Asemic Writing

Asemic writing is a wordless open semantic form of writing. The word asemic means "having no specific semantic content". With the nonspecificity of asemic writing there comes a vacuum of meaning which is left for the reader to fill in and interpret. All of this is similar to the way one would deduce meaning from an abstract work of art. The open nature of asemic works allows for meaning to occur trans-linguistically; an asemic text may be "read" in a similar fashion regardless of the reader's natural language. Multiple meanings for the same symbolism are another possibility for an asemic work.

Some asemic writing includes pictograms or ideograms, the meanings of which are sometimes, but not always, suggested by their shapes. Asemic writing, at times, exists as a conception or shadow of conventional writing practices. Reflecting writing, but not completely existing as a traditional writing system, asemic writing seeks to make the reader hover in a state between reading and looking.

Asemic writing has no verbal sense, though it may have clear textual sense. Through its formatting and structure, asemic writing may suggest a type of document and, thereby, suggest a meaning. The form of art is still writing, often calligraphic in form, and either depends on a reader's sense and knowledge of writing systems for it to make sense, or can be understood through aesthetic intuition.

Asemic writing can also be seen as a relative perception, whereby unknown languages and forgotten scripts provide templates and platforms for new modes of expression. It has been suggested that asemic writing exists in two ways: "true" asemic writing and "relative" asemic writing. True asemic writing occurs when the creator of the asemic piece cannot read their own asemic writing. Relative asemic writing is a natural writing system that can be read by some people but not by everyone. Between these two axioms is where asemic writing exists and plays.

Influences on asemic writing are illegible, invented, or primal scripts (cave paintings, doodles, children's drawings, etc.). But instead of being thought of as mimicry of preliterate expression, asemic writing may be considered to be a postliterate style of writing that uses all forms of creativity for inspiration. Other influences on asemic writing are xenolinguistics, artistic languages, sigils (magic), undeciphered scripts, and graffiti.

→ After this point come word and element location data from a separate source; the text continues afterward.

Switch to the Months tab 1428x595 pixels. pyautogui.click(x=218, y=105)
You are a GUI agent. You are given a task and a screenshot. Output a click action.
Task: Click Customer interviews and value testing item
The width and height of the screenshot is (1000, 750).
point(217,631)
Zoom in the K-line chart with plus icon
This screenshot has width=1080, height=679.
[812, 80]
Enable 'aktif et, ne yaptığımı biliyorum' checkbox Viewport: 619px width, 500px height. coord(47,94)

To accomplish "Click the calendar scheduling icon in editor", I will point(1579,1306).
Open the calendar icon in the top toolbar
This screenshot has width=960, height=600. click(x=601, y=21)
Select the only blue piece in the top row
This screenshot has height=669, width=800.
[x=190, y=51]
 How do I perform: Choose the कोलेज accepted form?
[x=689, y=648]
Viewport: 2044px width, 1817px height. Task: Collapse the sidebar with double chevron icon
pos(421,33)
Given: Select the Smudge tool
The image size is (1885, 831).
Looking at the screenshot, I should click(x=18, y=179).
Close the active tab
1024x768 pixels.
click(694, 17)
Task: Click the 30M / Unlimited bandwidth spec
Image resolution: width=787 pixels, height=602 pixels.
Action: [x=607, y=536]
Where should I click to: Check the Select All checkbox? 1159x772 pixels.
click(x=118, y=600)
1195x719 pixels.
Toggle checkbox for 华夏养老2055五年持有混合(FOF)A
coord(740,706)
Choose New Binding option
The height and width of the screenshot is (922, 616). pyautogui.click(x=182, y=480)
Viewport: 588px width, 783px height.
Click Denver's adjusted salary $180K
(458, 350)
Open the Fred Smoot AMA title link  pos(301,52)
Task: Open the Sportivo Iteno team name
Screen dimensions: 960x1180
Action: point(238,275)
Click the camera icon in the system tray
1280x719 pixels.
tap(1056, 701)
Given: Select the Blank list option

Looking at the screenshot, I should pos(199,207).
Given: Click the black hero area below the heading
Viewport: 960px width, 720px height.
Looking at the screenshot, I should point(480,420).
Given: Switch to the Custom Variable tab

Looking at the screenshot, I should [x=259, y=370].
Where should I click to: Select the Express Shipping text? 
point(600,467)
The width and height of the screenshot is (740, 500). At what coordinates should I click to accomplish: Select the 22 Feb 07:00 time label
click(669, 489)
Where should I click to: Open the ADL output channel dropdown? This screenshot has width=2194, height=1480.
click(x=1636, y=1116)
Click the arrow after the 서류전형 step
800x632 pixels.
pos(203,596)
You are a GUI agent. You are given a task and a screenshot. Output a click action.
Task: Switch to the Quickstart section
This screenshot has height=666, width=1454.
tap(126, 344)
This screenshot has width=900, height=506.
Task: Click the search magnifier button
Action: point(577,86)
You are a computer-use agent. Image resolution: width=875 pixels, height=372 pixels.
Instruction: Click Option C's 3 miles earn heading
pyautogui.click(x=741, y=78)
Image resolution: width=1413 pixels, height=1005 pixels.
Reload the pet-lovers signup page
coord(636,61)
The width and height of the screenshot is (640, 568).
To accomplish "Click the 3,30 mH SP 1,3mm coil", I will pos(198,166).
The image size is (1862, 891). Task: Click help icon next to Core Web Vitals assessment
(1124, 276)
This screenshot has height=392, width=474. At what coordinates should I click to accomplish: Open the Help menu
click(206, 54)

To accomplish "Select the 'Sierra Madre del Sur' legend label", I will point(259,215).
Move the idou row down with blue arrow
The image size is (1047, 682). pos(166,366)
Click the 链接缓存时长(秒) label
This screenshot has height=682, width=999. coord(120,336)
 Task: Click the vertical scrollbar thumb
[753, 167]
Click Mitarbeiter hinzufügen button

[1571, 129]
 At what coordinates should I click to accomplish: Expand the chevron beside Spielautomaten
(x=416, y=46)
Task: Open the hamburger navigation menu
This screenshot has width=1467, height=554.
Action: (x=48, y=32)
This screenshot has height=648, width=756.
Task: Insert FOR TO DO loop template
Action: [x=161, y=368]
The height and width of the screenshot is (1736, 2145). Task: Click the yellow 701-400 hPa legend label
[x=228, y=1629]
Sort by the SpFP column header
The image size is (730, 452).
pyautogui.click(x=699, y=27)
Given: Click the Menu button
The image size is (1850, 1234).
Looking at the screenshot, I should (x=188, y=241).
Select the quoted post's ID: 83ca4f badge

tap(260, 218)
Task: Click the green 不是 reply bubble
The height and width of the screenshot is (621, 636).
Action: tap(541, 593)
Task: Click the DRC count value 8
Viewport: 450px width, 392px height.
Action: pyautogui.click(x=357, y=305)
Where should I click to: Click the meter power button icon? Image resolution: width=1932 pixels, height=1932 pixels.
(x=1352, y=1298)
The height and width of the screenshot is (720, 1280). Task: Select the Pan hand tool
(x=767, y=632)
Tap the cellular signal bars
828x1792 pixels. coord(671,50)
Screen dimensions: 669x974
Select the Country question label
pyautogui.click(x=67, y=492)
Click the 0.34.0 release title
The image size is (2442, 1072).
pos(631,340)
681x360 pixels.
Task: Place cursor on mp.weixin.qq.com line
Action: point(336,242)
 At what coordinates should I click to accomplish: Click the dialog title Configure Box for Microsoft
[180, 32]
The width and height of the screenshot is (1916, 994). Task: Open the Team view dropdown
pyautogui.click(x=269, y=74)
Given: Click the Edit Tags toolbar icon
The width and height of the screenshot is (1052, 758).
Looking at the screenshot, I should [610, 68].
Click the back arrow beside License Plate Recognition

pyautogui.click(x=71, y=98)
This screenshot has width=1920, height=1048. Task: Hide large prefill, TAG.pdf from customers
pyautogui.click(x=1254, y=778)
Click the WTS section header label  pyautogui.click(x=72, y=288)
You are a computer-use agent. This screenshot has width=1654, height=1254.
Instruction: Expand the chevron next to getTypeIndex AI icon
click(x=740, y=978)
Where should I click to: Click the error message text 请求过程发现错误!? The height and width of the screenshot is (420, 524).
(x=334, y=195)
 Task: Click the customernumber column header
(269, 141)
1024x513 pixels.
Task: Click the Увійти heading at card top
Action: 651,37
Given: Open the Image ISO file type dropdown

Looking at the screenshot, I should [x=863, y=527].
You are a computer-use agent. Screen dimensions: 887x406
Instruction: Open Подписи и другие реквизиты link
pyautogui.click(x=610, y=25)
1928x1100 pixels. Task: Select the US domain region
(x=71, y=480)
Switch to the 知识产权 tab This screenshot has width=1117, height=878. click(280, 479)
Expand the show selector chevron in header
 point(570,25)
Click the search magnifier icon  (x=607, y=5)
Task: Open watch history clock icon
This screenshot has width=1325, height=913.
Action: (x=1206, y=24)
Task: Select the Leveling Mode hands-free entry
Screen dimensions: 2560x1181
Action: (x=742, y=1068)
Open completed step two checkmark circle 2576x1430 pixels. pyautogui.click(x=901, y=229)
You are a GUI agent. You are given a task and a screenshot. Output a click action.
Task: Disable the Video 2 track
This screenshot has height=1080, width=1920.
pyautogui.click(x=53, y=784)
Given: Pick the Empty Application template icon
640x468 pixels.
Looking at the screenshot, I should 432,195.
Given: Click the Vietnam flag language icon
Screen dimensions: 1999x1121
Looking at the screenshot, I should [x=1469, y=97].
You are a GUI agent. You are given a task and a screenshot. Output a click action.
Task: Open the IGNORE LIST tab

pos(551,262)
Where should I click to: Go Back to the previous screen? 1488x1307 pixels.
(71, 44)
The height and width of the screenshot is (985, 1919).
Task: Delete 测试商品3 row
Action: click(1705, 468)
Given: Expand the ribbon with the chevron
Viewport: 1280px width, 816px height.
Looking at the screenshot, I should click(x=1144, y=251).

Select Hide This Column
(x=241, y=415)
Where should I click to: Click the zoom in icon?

Asemic writing occurs in avant-garde literature and art with strong roots in the earliest forms of writing. A modern example of asemic writing is Luigi Serafini's Codex Seraphinianus. Serafini described the script of the Codex as asemic in a talk at the Oxford University Society of Bibliophiles held on May 8, 2009.

Asemic writing exists as an international style, with writers and artists who create it in many different countries across the globe. One artist, who was practicing asemic writing since the early 1970s, is the late Mirtha Dermisache (1940-2012) from Argentina. Dermisache actively said that her graphisms have no meaning, but that even without meaning, they fully maintained the rights of an autonomous work. Cecil Touchon, from Austin, Texas, is also an artist who has been creating asemic fragments of writing since the mid-1970s. Touchon brings collage into asemic writing by utilizing words from old poster material, which he deconstructs into unreadable forms that still maintain the aesthetic presence of writing. Another contemporary artist, who has been creating asemic writing for the past 25 years (mid-1980s), is Brooklyn, New York based José Parlá. Parlá acts as a historical transcriber, and a visual raconteur. As a transcriber, he records his experiences in calligraphic and palimpsestic code, with his abstract graffiti and art documenting the history and decay of urban places. In China, during the 1990s an abstract calligraphy movement known as "calligraphyism" came into existence, a leading proponent of this movement being Luo Qi. Calligraphyism is an aesthetic movement that aims to develop calligraphy into an abstract art. The characters do not need to retain their traditional forms or be legible as words. In Vietnam during the 2000s a calligraphy group called the Zenei Gang of Five appeared. To this group of young artists, “Wordless” means that which cannot be said, that which is both before and beyond the specificity of naming. To be without words is saying nothing and saying everything. Some current practitioners of asemic writing are Tim Gaze, Michael Jacobson, Satu Kaikkonen,Marco Giovenale, Karri Kokko, John M. Bennett, Jim Leftwich, Jukka-Pekka Kervinen, Márton Koppány, Drew Kunz, Ekaterina Samigulina, Biagio Cepollaro, Riccardo Cavallo, Geof Huth, John Martone, Tommasina Squadrito, and Rosaire Appel.

Publications that cover asemic writing include Tim Gaze's Asemic Magazine, Michael Jacobson's weblog gallery The New Post-Literate, and Marco Giovenale's curated group blog "Asemic Net". There are groups that cover asemic writing on Flickr, Google, Facebook, and The International Union of Mail Artists. Asemic writing has appeared in books, artworks, films and on television but it has especially been distributed via the internet. More recently there have been architecture models which utilize asemic writing in the design process. Currently, there is a robot that performs asemic writing live.